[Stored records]
·····

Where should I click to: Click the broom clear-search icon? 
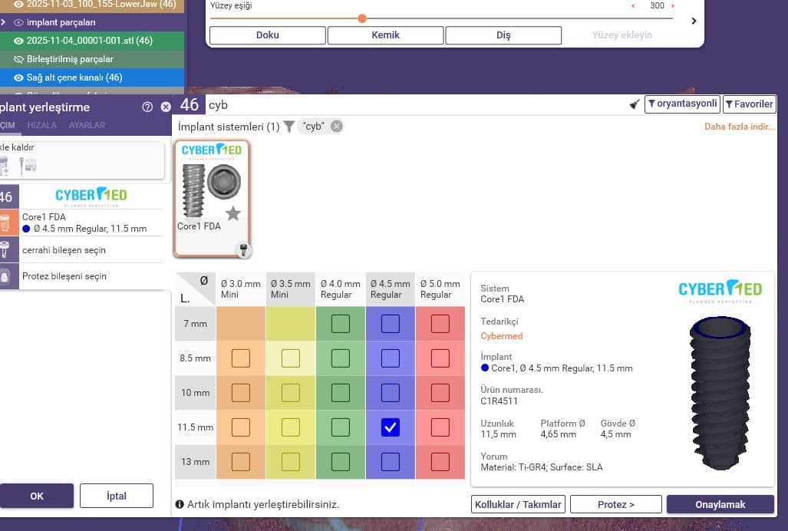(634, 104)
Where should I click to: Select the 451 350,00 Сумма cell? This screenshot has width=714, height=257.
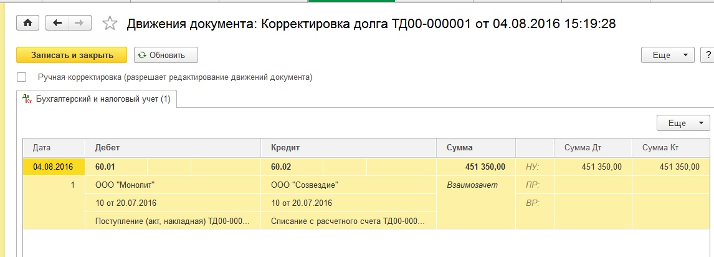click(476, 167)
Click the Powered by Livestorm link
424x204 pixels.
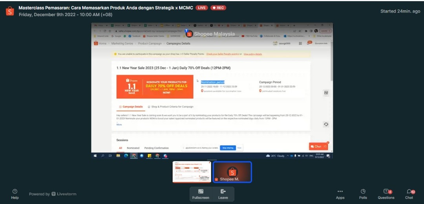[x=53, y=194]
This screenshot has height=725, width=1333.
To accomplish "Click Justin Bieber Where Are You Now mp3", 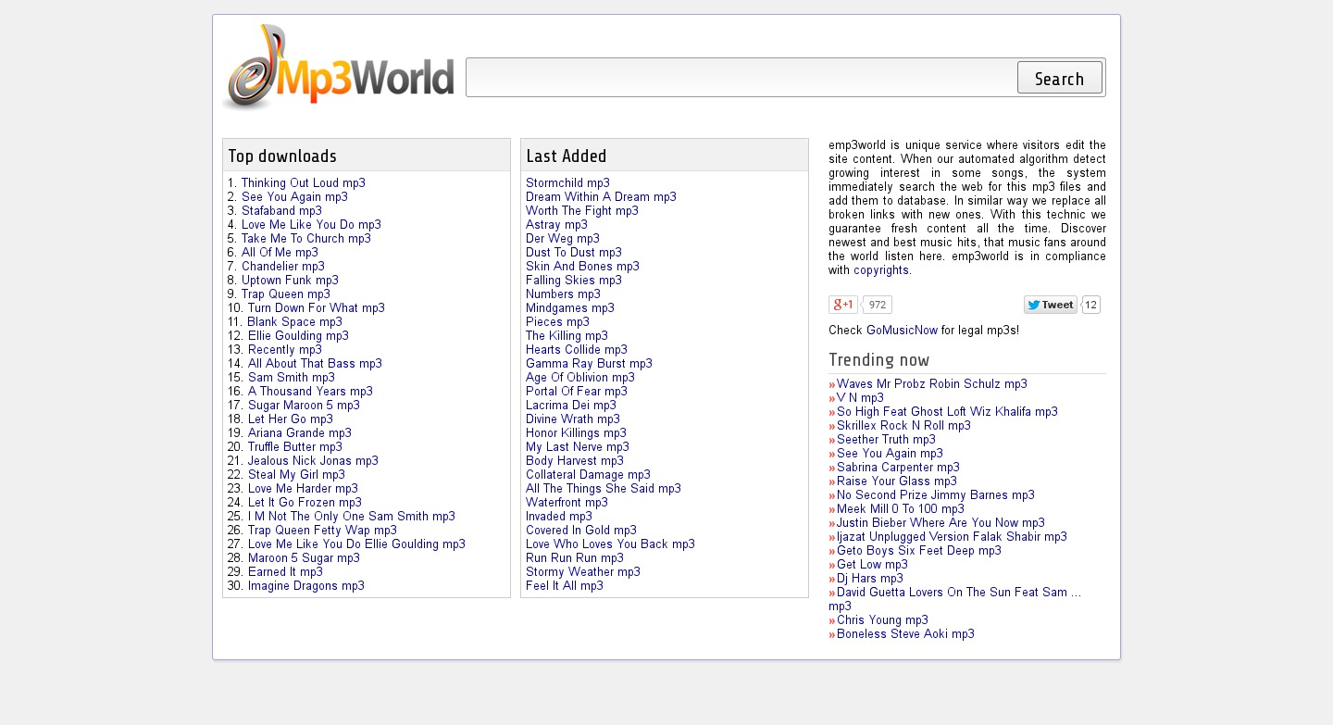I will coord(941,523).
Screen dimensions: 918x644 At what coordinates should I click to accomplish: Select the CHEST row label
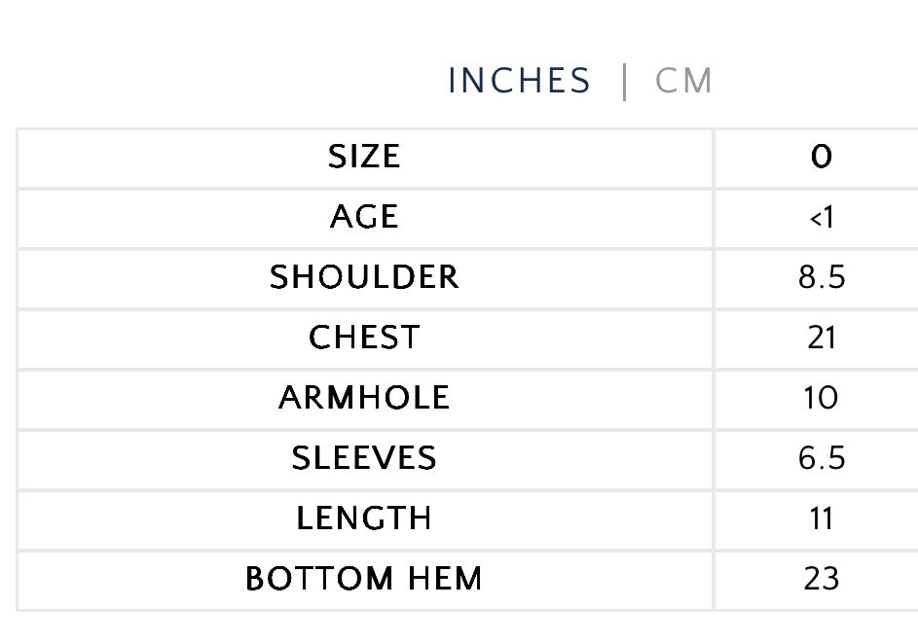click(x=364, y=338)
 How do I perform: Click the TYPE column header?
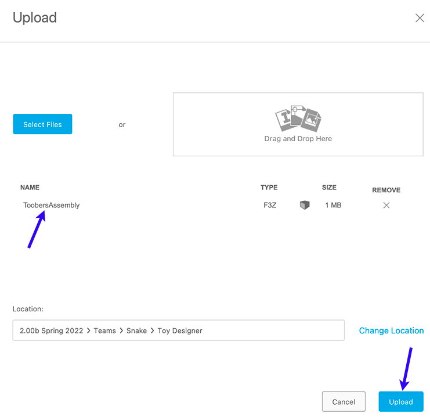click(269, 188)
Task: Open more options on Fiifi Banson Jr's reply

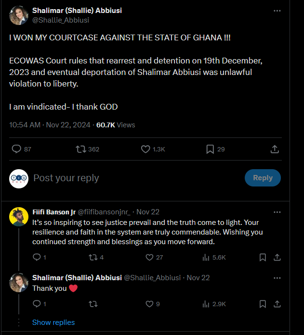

·····

◆ Your assignment ◆
The copy should hold exactly the lines from the line containing "How do I perform: Click" through the last line of the records, both included, and no pictures or other lines.

◆ Solved problem ◆
 How do I perform: Click the TYPE column header?
click(269, 188)
Task: Open more options on Fiifi Banson Jr's reply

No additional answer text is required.